Stored records
======
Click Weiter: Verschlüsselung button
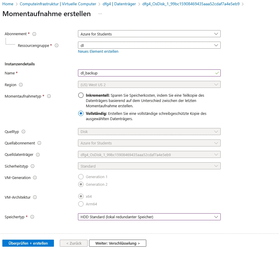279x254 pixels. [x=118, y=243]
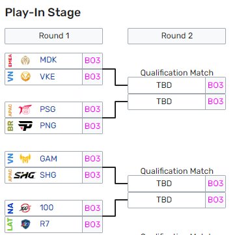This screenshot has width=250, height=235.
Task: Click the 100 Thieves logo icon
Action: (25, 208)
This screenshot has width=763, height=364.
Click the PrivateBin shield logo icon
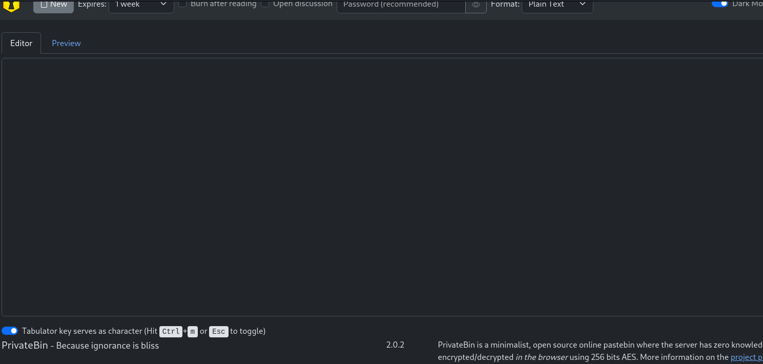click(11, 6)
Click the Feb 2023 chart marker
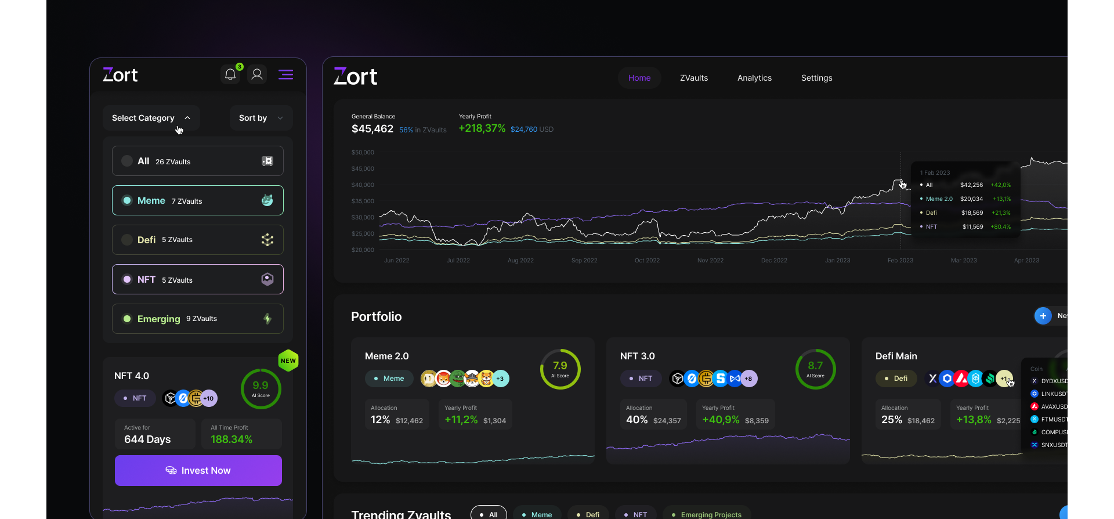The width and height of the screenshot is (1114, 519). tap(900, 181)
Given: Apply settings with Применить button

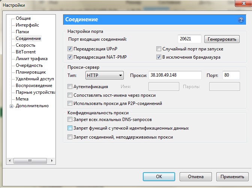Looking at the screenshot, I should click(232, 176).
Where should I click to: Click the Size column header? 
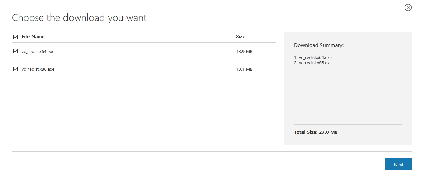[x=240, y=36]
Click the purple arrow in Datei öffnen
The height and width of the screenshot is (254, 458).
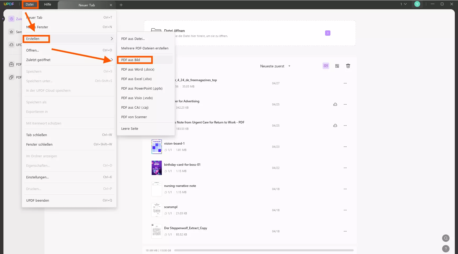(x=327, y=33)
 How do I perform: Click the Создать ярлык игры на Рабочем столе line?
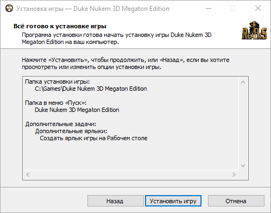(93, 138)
======
> _TASK PROMPT_: Transcribe exactly, and only, the lines from the line with "Where should I" through the last line of the records, inclusive; the pictures do not belong in the copy.

> _YOUR SOLUTION_:
Where should I click to: Click the Size column header? 
[x=240, y=36]
Click the purple arrow in Datei öffnen
The height and width of the screenshot is (254, 458).
(x=327, y=33)
 How do I perform: Click the Создать ярлык игры на Рабочем столе line?
(93, 138)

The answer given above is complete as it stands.